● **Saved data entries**
------------------------------------------------------------

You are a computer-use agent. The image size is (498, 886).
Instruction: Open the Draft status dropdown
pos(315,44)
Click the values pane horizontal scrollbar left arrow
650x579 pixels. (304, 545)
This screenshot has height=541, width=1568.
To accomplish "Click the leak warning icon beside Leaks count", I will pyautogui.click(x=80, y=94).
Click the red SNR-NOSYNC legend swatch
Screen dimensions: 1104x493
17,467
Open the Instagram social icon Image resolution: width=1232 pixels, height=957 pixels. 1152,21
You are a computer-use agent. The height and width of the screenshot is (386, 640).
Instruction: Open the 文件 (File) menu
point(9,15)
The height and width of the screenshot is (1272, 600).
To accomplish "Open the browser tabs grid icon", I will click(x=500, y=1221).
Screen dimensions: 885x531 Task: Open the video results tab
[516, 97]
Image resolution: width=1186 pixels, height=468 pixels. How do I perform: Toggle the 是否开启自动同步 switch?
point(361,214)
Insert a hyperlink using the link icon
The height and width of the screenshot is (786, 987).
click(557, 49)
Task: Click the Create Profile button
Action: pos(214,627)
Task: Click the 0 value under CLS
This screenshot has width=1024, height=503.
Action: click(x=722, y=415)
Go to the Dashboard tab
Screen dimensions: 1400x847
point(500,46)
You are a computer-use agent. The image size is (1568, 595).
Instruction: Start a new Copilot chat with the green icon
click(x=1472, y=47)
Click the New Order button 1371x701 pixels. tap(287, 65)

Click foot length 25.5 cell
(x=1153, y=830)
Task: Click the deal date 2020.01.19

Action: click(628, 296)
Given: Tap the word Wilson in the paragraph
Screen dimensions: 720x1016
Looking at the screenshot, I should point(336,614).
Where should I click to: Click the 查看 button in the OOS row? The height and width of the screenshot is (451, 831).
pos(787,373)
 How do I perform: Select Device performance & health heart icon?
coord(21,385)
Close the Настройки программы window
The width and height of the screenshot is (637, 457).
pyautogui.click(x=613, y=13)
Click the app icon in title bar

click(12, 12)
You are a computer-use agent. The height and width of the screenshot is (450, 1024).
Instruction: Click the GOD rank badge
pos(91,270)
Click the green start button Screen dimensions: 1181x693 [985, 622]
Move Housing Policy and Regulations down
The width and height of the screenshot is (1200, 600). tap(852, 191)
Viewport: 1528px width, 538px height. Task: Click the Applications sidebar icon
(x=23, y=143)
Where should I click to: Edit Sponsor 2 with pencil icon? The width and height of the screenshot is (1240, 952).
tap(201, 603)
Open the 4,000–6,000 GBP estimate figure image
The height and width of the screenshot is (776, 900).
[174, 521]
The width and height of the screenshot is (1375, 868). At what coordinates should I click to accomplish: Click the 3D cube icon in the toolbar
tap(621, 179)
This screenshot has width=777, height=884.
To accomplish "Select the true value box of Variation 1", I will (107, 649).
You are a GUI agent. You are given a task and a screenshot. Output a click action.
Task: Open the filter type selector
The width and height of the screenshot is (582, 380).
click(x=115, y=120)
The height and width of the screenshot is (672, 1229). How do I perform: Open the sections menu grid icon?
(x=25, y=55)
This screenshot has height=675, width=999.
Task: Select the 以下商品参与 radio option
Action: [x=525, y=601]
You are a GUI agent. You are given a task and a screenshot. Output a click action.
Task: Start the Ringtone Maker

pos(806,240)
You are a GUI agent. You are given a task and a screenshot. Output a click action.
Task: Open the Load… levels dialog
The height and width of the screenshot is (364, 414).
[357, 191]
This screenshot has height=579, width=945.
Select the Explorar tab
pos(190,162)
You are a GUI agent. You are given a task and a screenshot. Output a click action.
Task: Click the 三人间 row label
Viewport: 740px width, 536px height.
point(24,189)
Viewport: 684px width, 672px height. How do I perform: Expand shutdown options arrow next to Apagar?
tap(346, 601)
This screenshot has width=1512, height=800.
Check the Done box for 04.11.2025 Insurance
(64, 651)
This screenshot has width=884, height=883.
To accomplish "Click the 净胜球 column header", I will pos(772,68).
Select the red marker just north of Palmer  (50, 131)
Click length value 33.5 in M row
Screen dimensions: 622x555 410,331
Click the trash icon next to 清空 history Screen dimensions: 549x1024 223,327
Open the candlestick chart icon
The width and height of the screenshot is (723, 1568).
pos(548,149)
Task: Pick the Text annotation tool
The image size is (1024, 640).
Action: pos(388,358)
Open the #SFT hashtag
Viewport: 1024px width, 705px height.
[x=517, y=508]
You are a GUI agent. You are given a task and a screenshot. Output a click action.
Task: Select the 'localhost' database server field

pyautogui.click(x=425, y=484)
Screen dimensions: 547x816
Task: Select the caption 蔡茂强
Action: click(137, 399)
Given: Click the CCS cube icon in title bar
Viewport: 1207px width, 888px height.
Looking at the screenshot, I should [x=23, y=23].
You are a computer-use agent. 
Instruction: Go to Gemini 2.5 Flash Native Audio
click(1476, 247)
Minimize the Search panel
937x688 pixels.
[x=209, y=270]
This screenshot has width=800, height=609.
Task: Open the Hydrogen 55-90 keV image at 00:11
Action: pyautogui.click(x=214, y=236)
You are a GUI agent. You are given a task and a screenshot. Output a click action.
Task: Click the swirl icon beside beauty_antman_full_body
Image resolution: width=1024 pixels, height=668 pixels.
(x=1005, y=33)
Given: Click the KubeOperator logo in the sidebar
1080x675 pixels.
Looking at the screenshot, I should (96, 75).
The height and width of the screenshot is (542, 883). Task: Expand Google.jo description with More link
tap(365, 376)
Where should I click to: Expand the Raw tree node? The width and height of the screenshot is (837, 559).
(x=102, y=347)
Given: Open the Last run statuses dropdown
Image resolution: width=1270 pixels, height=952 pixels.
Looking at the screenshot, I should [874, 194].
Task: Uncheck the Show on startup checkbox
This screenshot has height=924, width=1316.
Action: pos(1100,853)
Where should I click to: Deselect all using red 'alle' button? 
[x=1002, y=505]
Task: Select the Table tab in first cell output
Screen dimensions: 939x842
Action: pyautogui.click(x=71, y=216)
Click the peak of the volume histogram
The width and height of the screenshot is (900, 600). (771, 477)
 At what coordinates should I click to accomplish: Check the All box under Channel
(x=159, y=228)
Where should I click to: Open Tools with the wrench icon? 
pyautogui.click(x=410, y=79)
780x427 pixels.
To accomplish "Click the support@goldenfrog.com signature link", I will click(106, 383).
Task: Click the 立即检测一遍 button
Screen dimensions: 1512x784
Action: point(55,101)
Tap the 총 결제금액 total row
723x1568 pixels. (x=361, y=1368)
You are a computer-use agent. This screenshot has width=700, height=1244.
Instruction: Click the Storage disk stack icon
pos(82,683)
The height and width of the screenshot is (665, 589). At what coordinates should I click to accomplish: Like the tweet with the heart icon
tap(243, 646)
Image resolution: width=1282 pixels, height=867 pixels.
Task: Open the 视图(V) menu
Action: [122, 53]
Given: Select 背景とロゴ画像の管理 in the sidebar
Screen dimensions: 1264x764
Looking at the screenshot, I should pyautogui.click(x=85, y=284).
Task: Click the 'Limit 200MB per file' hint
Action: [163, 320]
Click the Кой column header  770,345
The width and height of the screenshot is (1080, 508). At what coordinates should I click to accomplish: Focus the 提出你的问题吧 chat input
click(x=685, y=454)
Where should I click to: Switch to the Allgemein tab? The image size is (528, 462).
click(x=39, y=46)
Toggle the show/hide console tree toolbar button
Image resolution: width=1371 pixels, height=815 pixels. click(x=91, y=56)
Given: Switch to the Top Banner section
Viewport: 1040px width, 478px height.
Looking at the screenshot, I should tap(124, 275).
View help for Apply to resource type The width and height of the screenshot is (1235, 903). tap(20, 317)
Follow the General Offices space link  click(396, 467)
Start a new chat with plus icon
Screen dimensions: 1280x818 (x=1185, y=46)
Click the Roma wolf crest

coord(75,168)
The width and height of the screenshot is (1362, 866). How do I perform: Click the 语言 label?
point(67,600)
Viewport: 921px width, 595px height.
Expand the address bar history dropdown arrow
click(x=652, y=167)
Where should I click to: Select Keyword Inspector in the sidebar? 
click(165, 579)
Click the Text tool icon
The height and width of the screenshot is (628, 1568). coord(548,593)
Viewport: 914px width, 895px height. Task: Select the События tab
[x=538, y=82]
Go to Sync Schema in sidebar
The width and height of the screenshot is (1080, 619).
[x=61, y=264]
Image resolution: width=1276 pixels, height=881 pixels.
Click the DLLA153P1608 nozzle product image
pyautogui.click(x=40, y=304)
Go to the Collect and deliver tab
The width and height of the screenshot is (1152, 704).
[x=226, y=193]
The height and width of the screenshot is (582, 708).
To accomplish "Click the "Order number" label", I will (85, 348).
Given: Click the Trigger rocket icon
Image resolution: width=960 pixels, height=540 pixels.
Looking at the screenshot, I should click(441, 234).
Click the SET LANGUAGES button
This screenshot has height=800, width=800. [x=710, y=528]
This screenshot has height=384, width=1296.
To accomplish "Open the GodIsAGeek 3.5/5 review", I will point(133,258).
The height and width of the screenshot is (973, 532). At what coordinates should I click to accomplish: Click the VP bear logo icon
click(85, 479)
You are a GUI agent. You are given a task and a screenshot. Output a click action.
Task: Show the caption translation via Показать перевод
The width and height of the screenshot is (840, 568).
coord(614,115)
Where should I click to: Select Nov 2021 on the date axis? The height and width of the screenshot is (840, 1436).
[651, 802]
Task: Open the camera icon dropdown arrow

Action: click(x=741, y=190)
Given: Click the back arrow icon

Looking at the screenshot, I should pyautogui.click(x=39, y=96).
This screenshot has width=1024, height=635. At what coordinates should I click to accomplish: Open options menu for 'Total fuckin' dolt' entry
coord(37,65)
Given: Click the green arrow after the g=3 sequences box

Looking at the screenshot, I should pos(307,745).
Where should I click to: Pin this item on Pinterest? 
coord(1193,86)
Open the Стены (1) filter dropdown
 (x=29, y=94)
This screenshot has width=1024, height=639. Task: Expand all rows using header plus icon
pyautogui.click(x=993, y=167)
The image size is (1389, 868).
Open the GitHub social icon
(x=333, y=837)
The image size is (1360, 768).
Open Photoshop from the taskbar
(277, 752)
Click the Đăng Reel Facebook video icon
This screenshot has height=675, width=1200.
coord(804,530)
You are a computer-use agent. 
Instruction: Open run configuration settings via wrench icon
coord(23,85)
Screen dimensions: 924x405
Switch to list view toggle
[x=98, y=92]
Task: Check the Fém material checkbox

------------------------------------------------------------

● **WORK REQUEST**
Starting with the line that holds "The height and width of the screenshot is (1272, 600)." and ending with the line that holds "Task: Click the 0 value under CLS", retype every line in the data above exactly, and nothing else.

● **ANSWER BELOW**
The height and width of the screenshot is (1272, 600).
To accomplish "Open the browser tabs grid icon", I will click(x=500, y=1221).
Screen dimensions: 885x531 Task: Open the video results tab
[516, 97]
Image resolution: width=1186 pixels, height=468 pixels. How do I perform: Toggle the 是否开启自动同步 switch?
point(361,214)
Insert a hyperlink using the link icon
The height and width of the screenshot is (786, 987).
click(557, 49)
Task: Click the Create Profile button
Action: pos(214,627)
Task: Click the 0 value under CLS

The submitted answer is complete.